Bear Sterns was founded in 1923 by Mr. Bear and Mr. Sterns. The trading company eventually grew into a multi billion dollar, international corporation that employed over fourteen thousand people and specialized in a gambit of corporate finance and investment services. Several times the company had been honored by Forbes magazine as one of American’s most admired companies.
Boy, how things have changed… America’s most admired company is admired no more… actually it’s exists no more. Bear Sterns is yet another former financial warrior that has succumbed to the mortgage crisis of 2007. As of May 30th, the company was acquired by power player, JP Morgan Chase for only $2 dollars a share. This equates to just over $236 million dollars – nearly a fraction of Bears Sterns market value a year ago.
Throughout the entire year of 2007, the now defunct Bear Sterns was thrown hurdle after hurdle. Aside from the billions of dollars in losses resulting from lending in the subprime mortgage market… Merrill Lynch seized nearly a billion dollars of Bear Sterns assets. The assets were used as collateral in a bail out loan… a loan for which the company could not repay.
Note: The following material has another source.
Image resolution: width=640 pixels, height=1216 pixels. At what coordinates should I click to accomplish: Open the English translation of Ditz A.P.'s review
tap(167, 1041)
Also before the acquisition, the company had been sued by investors and the Federal Trade Commission. Last week the FTC suit was settled for $28 million. EMC Mortgage, a subsidiary of Bear Sterns, was the named defendant in the FTC suit.
EMC Mortgage was the subprime/alt A mortgage lending arm of Bear Sterns and serviced nearly a half a million loans with balances totaling $86 billion dollars. Subprime lending is when banks loan money to those with bad credit. Alt A lending is when banks loan money to those bordering on bad credit.)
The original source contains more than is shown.